Change for a safer semester

Police officers on horses:Sgt. Lisa Maneggie and officer Bill Lyons patrol the campus. :Nicole Lundgren - State Hornet

Police officers on horses:Sgt. Lisa Maneggie and officer Bill Lyons patrol the campus. :Nicole Lundgren - State Hornet

Marshall Hampson

Police officers patrolling on horses is something Sacramento State students will be getting used to as the University Police are taking extra steps to provide a safer semester.

After sexual assaults last semester, University Police Lt. Joseph Green said this semester the police staff is working hard at creating a safer environment for students walking around campus.

“We’re making sure that we have every single officer, including investigators and lieutenants, spending the time out on patrol being very visible,” Green said. “We’re kicking off this semester by bringing in extra patrol officers in the evenings for the first couple of weeks and we just hired an additional eight or 10 community service officers.”

Statewide University Police Officers Association President Jeff Solomon said campus police have made some positive adjustments for spring 2011.

“Their reaction to last semester is definitely a plus,” Solomon said. “And now that we have the appropriate amount of staff to have a two-officer minimum patrolling campus is a major plus.”

Community service officers will be spending this semester passing out “safety tip cards” to students, reporting any suspicious activities on campus and informing students about assault prevention.

“What we do is we patrol around. If we notice anything suspicious, we radio it in,” said Community Service Officer Stephanie Remlinger. “Basically we’re the eyes and ears for the cops since they can’t be everywhere at once. We try to be saturated on campus to let (students) know what’s going on.”

Students have even made sexual assault prevention tactics a part of their lives. For freshman Nicole Bee, she said carrying a whistle and mace on her keychain made her more comfortable on campus this semester.

“I’m 18 and I’m not trying to get raped or sexually assaulted, so I think it’s the best idea any girl can have,” Bee said. “I was scared getting out of my 5:15 (p.m.) class walking to the parking structure because that’s where a majority of them happened. I’ve actually had the mace on my keychain since I was a junior in high school. I used to get out of work late, so it was a precautionary gift from my mom.”

Traveling around campus has been seen as a sexual assault risk to students, but Green said the blue phones around campus should be used for all students if they are scared to cross campus.

“For anybody who feels uncomfortable for any reason, only needs to pick up a phone and give us a call,” Green said. “We’ll have either an officer or a Community Service Officer meet them and either give them a ride in a golf cart or walk with them to their next class, dorm room or car.”

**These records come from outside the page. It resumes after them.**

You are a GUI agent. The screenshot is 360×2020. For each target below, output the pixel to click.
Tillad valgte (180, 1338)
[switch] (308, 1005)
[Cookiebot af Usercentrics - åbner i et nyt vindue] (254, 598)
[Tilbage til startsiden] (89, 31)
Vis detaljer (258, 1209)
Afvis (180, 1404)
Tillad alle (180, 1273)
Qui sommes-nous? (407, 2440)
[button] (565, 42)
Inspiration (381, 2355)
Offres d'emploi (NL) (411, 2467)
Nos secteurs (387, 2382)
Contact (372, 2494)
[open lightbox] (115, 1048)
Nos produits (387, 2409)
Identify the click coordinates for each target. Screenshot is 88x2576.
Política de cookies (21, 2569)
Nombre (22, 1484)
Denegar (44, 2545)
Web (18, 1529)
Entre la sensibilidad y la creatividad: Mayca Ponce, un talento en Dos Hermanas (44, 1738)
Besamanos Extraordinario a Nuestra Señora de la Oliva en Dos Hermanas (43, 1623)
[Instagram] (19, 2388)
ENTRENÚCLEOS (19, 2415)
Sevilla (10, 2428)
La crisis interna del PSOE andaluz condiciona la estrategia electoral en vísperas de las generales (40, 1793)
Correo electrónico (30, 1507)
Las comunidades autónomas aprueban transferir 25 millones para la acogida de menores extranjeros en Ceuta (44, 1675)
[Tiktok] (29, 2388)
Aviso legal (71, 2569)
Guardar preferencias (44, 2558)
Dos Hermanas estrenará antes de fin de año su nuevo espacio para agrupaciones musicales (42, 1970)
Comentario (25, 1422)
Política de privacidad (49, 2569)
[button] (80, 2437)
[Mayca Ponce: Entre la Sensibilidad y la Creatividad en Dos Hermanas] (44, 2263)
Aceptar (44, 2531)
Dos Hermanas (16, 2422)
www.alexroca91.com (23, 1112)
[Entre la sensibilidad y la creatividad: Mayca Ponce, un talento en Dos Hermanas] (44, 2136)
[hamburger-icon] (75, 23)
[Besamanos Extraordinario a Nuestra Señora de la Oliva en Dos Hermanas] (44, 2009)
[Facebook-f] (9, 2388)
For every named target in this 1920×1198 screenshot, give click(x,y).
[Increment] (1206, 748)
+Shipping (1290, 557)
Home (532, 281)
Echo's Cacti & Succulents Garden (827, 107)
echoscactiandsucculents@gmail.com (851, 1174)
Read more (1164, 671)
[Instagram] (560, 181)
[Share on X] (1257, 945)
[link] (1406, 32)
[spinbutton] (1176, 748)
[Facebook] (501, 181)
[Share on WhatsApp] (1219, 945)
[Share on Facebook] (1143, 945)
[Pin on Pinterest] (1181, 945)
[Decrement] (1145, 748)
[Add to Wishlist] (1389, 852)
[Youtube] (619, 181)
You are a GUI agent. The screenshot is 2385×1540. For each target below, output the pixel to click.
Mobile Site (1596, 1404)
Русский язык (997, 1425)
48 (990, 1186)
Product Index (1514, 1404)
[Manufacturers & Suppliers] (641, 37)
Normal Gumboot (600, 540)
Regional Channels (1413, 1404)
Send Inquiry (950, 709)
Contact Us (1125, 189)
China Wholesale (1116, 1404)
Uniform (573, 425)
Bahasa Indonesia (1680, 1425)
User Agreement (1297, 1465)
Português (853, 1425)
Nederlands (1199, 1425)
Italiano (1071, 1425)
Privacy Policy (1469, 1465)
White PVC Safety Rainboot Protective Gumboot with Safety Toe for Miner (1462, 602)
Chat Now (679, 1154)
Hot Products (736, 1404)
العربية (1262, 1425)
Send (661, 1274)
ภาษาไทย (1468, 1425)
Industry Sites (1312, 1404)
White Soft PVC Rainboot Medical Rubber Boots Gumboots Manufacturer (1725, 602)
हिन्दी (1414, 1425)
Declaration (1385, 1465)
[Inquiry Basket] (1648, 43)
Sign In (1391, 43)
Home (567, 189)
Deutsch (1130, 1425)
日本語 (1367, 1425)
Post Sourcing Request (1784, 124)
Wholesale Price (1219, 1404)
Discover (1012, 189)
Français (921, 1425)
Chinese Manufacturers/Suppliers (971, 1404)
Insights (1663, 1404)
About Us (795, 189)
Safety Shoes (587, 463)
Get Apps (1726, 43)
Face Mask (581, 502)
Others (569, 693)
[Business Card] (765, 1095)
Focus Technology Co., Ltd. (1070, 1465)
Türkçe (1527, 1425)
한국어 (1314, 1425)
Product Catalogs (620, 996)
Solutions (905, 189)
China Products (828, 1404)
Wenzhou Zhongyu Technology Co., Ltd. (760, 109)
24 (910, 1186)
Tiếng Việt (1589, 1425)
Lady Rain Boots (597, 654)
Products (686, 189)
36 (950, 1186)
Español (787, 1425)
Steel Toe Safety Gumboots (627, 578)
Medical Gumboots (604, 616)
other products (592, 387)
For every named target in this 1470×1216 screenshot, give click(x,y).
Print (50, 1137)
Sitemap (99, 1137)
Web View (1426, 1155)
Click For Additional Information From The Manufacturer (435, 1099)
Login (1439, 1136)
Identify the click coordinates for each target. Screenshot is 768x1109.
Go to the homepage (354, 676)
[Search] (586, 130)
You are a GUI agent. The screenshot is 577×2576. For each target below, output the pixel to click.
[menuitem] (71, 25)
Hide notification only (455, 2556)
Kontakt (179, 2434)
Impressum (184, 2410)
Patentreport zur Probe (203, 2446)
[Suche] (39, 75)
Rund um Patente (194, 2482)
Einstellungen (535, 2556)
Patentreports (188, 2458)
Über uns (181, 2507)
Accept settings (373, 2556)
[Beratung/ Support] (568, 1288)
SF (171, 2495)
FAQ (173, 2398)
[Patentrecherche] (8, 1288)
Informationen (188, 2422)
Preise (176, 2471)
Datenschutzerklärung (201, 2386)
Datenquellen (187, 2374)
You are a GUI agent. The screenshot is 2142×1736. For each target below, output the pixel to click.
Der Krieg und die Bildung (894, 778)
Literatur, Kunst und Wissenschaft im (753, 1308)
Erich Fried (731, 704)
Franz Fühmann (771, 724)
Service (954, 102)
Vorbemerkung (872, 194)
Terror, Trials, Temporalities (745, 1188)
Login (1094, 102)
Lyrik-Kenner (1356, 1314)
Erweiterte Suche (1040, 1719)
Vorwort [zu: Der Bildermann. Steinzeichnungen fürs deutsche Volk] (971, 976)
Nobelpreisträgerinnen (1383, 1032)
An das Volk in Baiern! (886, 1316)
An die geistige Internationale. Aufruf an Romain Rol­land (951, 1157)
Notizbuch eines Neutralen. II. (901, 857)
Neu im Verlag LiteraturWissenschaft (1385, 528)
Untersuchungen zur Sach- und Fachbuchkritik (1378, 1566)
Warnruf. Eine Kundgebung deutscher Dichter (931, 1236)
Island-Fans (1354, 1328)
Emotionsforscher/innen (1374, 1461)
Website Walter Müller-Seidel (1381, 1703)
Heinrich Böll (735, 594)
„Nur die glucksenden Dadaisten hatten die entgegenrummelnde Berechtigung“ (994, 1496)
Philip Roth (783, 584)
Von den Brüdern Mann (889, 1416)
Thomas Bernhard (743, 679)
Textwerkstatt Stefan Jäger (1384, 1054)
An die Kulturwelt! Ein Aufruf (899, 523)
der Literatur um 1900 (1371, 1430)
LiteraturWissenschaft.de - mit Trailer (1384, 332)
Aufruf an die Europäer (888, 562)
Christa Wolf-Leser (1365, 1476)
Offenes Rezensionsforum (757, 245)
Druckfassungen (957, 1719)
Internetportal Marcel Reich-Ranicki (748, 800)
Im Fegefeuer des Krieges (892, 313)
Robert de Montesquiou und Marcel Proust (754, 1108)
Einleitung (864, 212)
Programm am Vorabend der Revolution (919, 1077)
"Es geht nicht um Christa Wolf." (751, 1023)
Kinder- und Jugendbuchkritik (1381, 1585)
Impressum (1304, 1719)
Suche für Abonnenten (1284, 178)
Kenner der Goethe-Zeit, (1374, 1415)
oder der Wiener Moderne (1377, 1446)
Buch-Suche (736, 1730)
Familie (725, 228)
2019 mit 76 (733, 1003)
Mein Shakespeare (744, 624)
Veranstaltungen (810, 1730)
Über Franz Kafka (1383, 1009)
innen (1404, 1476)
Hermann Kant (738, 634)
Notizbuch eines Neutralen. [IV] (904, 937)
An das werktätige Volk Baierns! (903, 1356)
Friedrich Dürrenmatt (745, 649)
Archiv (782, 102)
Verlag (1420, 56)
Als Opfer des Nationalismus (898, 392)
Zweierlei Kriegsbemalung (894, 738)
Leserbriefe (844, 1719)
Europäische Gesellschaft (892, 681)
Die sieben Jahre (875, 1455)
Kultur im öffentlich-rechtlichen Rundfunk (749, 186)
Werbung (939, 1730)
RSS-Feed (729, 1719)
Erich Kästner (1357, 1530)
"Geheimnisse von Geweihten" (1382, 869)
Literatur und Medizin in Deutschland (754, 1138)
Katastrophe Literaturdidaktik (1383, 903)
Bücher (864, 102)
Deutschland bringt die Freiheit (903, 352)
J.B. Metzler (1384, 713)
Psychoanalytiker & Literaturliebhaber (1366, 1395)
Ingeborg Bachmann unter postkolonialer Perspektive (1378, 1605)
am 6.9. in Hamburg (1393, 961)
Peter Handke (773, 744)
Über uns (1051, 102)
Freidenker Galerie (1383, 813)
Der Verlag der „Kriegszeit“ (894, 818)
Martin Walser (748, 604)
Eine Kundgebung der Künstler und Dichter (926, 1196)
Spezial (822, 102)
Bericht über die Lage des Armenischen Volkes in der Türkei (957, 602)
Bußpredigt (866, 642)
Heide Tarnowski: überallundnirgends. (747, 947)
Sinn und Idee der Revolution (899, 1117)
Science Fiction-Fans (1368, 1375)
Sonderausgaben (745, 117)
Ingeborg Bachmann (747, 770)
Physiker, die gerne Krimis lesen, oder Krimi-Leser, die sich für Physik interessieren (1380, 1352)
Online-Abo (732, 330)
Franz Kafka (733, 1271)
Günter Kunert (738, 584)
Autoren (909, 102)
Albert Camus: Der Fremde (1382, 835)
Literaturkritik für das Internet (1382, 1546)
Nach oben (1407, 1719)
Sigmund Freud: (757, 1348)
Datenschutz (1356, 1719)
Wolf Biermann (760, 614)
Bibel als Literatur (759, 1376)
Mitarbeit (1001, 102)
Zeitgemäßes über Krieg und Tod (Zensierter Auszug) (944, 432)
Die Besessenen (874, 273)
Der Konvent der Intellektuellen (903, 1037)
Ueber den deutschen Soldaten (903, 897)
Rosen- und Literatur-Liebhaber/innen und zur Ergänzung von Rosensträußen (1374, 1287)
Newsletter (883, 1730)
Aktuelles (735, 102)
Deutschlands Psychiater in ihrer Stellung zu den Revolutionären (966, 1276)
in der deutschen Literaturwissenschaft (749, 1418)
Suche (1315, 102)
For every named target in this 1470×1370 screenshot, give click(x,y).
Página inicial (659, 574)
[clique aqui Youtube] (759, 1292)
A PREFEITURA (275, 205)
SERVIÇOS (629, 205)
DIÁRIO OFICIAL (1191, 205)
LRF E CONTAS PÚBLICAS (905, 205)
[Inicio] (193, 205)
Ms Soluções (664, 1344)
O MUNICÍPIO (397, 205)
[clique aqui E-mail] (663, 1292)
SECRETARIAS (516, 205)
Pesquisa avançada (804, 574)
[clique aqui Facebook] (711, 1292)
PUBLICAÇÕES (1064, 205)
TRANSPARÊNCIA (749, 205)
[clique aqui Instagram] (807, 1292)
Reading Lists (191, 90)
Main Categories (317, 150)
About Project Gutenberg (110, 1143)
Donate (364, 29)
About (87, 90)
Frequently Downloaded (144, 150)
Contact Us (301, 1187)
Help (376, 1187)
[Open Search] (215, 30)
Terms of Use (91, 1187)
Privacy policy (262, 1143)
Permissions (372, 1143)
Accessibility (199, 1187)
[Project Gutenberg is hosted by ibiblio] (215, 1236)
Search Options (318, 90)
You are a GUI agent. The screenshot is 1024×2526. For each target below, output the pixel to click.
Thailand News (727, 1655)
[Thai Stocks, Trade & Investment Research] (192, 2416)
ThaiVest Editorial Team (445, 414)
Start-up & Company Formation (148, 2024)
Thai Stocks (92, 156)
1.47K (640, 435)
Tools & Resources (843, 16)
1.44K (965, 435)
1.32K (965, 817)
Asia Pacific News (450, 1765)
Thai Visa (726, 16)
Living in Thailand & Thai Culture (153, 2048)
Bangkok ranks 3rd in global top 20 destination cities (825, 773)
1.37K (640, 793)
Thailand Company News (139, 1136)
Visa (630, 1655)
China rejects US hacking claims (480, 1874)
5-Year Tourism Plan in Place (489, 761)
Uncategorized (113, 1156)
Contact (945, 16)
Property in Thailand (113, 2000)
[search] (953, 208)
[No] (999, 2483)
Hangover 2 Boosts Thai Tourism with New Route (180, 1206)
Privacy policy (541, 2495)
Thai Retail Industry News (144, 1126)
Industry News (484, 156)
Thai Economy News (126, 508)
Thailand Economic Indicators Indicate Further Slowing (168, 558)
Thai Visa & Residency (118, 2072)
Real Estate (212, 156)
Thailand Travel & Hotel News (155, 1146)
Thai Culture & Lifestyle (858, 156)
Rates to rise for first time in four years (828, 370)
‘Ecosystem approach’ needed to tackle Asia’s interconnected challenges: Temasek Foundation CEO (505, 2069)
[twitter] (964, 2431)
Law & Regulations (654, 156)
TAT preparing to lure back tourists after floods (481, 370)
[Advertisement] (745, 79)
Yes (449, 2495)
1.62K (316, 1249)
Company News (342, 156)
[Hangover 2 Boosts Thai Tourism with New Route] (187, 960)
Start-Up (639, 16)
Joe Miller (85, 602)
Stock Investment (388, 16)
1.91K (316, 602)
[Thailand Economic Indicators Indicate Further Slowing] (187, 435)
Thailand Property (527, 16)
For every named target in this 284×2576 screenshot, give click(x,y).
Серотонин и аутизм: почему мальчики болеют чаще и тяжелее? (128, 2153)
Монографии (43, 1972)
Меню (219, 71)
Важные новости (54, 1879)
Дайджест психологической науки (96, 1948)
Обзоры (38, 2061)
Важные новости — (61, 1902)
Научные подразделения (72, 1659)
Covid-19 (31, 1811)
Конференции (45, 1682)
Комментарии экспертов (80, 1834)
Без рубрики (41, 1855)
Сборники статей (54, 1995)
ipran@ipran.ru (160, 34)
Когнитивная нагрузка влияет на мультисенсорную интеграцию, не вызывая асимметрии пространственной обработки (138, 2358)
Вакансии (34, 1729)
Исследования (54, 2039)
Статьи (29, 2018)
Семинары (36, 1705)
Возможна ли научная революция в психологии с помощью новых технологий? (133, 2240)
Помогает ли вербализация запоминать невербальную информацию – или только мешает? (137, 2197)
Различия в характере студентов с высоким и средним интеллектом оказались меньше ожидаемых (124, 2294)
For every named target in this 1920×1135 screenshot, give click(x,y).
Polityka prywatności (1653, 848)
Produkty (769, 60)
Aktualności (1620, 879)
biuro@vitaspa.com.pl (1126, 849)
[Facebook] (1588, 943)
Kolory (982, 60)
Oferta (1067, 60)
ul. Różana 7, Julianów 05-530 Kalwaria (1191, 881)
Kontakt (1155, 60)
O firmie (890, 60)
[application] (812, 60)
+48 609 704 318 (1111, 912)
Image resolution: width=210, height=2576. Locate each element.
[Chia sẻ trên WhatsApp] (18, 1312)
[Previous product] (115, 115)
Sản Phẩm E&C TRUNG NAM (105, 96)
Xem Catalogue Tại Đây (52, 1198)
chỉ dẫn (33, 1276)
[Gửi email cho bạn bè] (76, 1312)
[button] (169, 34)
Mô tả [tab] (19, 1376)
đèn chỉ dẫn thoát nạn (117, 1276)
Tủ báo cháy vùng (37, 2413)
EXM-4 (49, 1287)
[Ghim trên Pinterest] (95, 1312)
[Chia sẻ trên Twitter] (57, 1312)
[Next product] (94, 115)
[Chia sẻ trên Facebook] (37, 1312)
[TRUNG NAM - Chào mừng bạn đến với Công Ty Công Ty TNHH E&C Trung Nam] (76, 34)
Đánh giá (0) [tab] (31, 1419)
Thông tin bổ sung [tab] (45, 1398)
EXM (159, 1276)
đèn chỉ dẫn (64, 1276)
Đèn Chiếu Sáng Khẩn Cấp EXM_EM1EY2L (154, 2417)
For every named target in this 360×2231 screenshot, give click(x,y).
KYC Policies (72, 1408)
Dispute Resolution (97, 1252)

The university police have also made efforts this semester to escort students leaving campus to their surrounding apartments.

Even with the help the university police are providing this semester, students still fear the police will not do their job in a better manner.

Freshman sociology major Unique Orduna said she walks in a group with her good friends to class instead of relying on the campus police.

“They didn’t really do their job last semester so how are they supposed to do their job this semester?” Orduna said.

Police Chief Dan Davis recently got a 14-1 vote of no confidence by fellow officers based on eight sexual assaults and a homicide on campus this past year.

While Remlinger was informing students on campus about safety tips, she said students were not as originally informed as they should be.

“It was quite a surprise that a lot of students on campus didn’t know dispatch’s number or know what the blue emergency phones did,” Remlinger said.

It is not hard as a student to notice the abundance of officers providing help and patrolling campus.

“I’ve actually had three or four instances where I’ve had people come up to me and say, “There sure are a lot of cops walking around campus,'” Green said. “And that’s how we’re going to stay. We’re going to remain very, very visible.”

Green and the rest of the staff are making improvements to last semester’s approach to providing a safer campus for students and said students should not hesitate on a sexual assault situation.

“Be aware of your surroundings. Have our number programmed into your phone and use the escort services,” Green said. “And most importantly, if someone is a victim of a crime, please don’t hesitate to report it. The longer the delay, the less of a chance to apprehend someone.”